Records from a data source

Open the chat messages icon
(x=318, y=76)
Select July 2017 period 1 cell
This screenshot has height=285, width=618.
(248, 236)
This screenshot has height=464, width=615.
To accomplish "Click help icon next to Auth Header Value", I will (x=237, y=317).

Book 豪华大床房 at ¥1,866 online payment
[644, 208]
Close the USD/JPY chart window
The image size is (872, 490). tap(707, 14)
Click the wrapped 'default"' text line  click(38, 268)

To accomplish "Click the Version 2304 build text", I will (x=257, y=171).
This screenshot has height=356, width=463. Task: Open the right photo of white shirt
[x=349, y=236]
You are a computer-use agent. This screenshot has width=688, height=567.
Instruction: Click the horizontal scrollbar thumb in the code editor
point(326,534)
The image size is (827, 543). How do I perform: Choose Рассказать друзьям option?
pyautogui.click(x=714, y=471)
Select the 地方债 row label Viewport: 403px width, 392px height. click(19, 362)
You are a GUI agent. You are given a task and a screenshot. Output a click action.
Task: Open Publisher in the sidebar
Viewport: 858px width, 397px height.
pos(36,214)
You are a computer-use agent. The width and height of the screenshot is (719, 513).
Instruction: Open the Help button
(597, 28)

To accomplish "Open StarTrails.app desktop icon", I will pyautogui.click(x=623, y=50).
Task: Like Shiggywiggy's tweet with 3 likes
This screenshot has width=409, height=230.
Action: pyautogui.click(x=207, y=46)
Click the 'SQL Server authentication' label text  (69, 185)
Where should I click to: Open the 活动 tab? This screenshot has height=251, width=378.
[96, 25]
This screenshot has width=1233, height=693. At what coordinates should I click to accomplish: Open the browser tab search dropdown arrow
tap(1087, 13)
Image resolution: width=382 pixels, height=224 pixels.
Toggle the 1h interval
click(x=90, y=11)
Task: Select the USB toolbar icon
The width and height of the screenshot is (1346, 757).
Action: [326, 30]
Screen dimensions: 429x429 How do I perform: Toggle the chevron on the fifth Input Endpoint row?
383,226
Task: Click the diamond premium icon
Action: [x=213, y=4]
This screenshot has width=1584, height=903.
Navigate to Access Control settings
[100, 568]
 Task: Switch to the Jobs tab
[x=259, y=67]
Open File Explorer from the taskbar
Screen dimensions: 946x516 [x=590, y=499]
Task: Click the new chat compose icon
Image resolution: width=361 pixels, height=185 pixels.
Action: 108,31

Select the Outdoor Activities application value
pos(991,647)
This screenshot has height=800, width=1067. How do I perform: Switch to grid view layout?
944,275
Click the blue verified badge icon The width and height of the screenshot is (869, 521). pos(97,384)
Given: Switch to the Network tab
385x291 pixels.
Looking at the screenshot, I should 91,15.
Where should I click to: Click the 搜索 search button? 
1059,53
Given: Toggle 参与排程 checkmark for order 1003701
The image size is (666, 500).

* Problem statement *
This exercise needs each record retyped exactly as shown.

* Written solution *
Open the chat messages icon
(x=318, y=76)
Select July 2017 period 1 cell
This screenshot has height=285, width=618.
(248, 236)
This screenshot has height=464, width=615.
To accomplish "Click help icon next to Auth Header Value", I will (x=237, y=317).

Book 豪华大床房 at ¥1,866 online payment
[644, 208]
Close the USD/JPY chart window
The image size is (872, 490). tap(707, 14)
Click the wrapped 'default"' text line  click(38, 268)

To accomplish "Click the Version 2304 build text", I will (x=257, y=171).
This screenshot has height=356, width=463. Task: Open the right photo of white shirt
[x=349, y=236]
You are a computer-use agent. This screenshot has width=688, height=567.
Instruction: Click the horizontal scrollbar thumb in the code editor
point(326,534)
The image size is (827, 543). How do I perform: Choose Рассказать друзьям option?
pyautogui.click(x=714, y=471)
Select the 地方债 row label Viewport: 403px width, 392px height. click(19, 362)
You are a GUI agent. You are given a task and a screenshot. Output a click action.
Task: Open Publisher in the sidebar
Viewport: 858px width, 397px height.
pos(36,214)
You are a computer-use agent. The width and height of the screenshot is (719, 513).
Instruction: Open the Help button
(597, 28)

To accomplish "Open StarTrails.app desktop icon", I will pyautogui.click(x=623, y=50).
Task: Like Shiggywiggy's tweet with 3 likes
This screenshot has width=409, height=230.
Action: pyautogui.click(x=207, y=46)
Click the 'SQL Server authentication' label text  (69, 185)
Where should I click to: Open the 活动 tab? This screenshot has height=251, width=378.
[96, 25]
This screenshot has width=1233, height=693. At what coordinates should I click to accomplish: Open the browser tab search dropdown arrow
tap(1087, 13)
Image resolution: width=382 pixels, height=224 pixels.
Toggle the 1h interval
click(x=90, y=11)
Task: Select the USB toolbar icon
The width and height of the screenshot is (1346, 757).
Action: [326, 30]
Screen dimensions: 429x429 How do I perform: Toggle the chevron on the fifth Input Endpoint row?
383,226
Task: Click the diamond premium icon
Action: [x=213, y=4]
This screenshot has width=1584, height=903.
Navigate to Access Control settings
[100, 568]
 Task: Switch to the Jobs tab
[x=259, y=67]
Open File Explorer from the taskbar
Screen dimensions: 946x516 [x=590, y=499]
Task: Click the new chat compose icon
Image resolution: width=361 pixels, height=185 pixels.
Action: 108,31

Select the Outdoor Activities application value
pos(991,647)
This screenshot has height=800, width=1067. How do I perform: Switch to grid view layout?
944,275
Click the blue verified badge icon The width and height of the screenshot is (869, 521). pos(97,384)
Given: Switch to the Network tab
385x291 pixels.
Looking at the screenshot, I should 91,15.
Where should I click to: Click the 搜索 search button? 
1059,53
Given: Toggle 参与排程 checkmark for order 1003701
The image size is (666, 500).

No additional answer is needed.